In last week’s post, we discussed how easy it is to reach conclusions that aren’t always rooted in fact. This truth holds great influence on the broader category of expectations because all of us have beliefs which we hold to be true even though we’ve learned that past beliefs were later found to be false. That’s just a part of life. Hence, it’s vital that we, as advisors, are in agreement with our clients in terms of what we do for them, how we do it and the possible outcomes we should expect.
To achieve this, each of us should develop our own basket of beliefs and convey them to our clients. The goal is to create realistic expectations that our clients will adopt. Here are a few things I am doing in my practice in this area.

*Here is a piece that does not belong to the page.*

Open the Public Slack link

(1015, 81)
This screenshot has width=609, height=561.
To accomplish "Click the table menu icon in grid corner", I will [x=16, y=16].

As mentioned in a previous post, unmet expectations are the number one reason clients leave their advisor. If the client’s expectation is reasonable, if it has been communicated to the advisor, and if the advisor continues to fall short, then the client would be justified in leaving.

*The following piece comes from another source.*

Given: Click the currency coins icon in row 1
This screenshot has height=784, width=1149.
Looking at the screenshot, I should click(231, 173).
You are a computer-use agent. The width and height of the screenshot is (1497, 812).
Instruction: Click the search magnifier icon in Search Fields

So let’s look at portfolio management and how we can help clients understand what to expect. Let’s begin with a question. How much of a portfolio’s variance is due to its allocation to stocks? For example, if stocks comprise 100% of a portfolio, then 100% of the portfolio’s variability would be attributable to stocks. However, as the percentage of stocks declines (the remainder of which is invested in bonds for this argument), the degree that a portfolio fluctuates also declines. But stocks’ contribution to a portfolio’s variance does not decline in sync with its allocation.